I can give you three examples of the type of evil we met up with. My pal was in a Jeep travelling a quiet road when suddenly a string of what appeared to be sausages (home made mines) were pulled in front of the Jeep. The driver rapidly turned the Jeep whilst my pal brought their Bren gun from the front-mounted position to the rear to cover their retreat JUST IN TIME TO CATCH A BURST OF MACHINE GUN FIRE IN THE FACE FROM BEHIND A NEARBY BUSH. I had the unpleasant task of washing his blood and brains from the Jeep next day.
A few days later I had the same experience when a single mine was pulled in front of my Jeep. Realising this was probably another ambush I accelerated hard and straddled the mine. I immediately alerted the nearest army camp but, of course, by the time they arrived the Jews had fled. This was the type of sly fighting we had to face for three years. No pitched battle but we were just as dead no matter whether the bullet that killed us came from an old Jewish hunting gun or from a German Schmeiser.
On another occasion I was driving an army lorry down a steep winding hill from Transjordan when, as I rounded a bend, I found an extensive area of roadway smothered in heavy oil by the Jews. They would warn their own people of the hazard ahead, but the intention was to send our vehicles off the road and over the edge of the cliff. Luckily I was driving fairly slowly and managed to negotiate the hazard. I intended to cover the oil with sand but the officer I was driving suspected an ambush so we raced to a nearby army camp to get help. By the time they arrived a motor cycle military policeman was killed when he skidded on the oil.
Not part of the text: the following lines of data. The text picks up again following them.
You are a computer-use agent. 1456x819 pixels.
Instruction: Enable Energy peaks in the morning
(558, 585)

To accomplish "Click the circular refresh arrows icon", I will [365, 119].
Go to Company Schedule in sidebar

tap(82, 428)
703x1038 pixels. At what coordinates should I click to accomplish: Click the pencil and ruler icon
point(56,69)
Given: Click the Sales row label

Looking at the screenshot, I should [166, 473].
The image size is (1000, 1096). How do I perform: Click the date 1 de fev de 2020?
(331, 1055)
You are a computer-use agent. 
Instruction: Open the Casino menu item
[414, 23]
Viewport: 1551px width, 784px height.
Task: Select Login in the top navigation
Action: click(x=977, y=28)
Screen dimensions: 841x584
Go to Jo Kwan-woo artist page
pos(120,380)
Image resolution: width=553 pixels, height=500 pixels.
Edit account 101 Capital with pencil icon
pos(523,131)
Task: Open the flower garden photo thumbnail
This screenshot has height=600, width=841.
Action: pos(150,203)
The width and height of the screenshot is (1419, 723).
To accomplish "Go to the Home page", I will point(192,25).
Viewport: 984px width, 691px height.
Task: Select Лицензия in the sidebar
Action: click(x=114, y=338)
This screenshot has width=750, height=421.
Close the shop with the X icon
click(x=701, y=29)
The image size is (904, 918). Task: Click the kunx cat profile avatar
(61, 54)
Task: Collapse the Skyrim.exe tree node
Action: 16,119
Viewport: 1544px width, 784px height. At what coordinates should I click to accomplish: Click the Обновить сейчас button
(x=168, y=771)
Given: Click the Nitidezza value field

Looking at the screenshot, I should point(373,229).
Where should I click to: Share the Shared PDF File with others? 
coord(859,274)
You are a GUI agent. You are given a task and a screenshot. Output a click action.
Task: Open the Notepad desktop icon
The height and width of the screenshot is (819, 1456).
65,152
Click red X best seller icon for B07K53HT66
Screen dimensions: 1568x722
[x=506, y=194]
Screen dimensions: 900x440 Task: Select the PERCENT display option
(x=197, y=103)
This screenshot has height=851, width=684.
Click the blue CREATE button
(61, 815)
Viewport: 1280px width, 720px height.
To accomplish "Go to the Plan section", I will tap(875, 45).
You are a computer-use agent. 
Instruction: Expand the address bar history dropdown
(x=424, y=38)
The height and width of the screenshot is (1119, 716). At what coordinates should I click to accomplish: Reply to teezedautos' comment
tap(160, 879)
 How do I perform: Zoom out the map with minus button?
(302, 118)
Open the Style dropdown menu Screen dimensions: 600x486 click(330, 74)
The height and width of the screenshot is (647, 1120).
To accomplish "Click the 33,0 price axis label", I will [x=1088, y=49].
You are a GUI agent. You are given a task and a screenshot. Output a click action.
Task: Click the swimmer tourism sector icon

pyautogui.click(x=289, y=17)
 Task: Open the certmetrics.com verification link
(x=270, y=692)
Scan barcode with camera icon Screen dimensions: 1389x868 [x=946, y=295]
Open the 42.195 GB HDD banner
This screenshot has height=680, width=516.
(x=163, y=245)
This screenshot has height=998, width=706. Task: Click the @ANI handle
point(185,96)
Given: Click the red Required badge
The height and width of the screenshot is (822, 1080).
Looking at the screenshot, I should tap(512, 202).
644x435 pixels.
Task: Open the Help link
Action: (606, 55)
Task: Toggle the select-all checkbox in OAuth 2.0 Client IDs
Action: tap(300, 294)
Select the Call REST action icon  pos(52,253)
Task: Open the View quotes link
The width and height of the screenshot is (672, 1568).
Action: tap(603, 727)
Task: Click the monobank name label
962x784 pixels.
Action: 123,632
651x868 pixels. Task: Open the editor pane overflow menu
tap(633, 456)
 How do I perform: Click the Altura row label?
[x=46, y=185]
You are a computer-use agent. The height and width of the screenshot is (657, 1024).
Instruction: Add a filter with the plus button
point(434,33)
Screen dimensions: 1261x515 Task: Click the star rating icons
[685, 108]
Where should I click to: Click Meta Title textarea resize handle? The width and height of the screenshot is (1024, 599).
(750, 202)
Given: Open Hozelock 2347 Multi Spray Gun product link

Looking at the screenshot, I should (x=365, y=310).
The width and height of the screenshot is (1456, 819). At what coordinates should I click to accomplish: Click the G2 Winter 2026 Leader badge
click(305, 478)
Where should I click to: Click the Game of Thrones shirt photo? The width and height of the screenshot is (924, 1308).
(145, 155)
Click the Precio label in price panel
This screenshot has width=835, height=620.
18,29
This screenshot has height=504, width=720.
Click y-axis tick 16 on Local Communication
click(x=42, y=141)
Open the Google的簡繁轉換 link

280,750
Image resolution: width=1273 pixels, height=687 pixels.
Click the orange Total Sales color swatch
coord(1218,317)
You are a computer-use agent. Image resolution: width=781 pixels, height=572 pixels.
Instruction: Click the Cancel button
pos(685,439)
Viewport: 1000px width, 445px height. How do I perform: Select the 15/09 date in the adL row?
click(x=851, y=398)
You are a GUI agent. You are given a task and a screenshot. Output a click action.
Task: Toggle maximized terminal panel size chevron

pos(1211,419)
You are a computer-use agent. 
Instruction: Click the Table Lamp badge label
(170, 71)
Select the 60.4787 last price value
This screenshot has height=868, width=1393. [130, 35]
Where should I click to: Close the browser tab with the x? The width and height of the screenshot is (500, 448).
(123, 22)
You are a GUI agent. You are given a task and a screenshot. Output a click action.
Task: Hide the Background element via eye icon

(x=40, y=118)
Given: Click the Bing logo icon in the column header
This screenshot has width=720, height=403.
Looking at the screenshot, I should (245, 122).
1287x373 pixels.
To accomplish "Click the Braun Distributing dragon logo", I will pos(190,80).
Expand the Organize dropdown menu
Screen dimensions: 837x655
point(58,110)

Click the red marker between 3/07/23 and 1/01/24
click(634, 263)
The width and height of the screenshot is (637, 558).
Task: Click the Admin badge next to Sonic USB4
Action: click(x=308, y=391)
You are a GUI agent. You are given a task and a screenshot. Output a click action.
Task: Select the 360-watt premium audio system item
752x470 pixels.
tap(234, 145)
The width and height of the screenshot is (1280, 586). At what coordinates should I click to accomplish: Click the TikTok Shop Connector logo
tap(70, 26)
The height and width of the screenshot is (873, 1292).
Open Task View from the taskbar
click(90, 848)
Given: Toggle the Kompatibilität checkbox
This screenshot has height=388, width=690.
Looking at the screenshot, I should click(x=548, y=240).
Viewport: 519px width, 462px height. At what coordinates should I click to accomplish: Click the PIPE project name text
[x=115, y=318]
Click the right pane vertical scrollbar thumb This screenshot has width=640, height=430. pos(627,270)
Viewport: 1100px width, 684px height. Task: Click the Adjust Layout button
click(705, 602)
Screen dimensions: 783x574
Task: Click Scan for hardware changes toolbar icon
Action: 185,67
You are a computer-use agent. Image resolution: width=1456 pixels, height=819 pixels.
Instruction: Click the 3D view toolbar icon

There are many other tales to tell of this period in British Para history. Some 283 of our chaps were killed during that time so it wasn’t much fun out there, even though we had no glorious battles to commemorate. Soon we ourselves will be a memory and our stories will be forgotten, either that or we will be too ga-ga to even remember what we had for breakfast, never mind what happened all those years ago.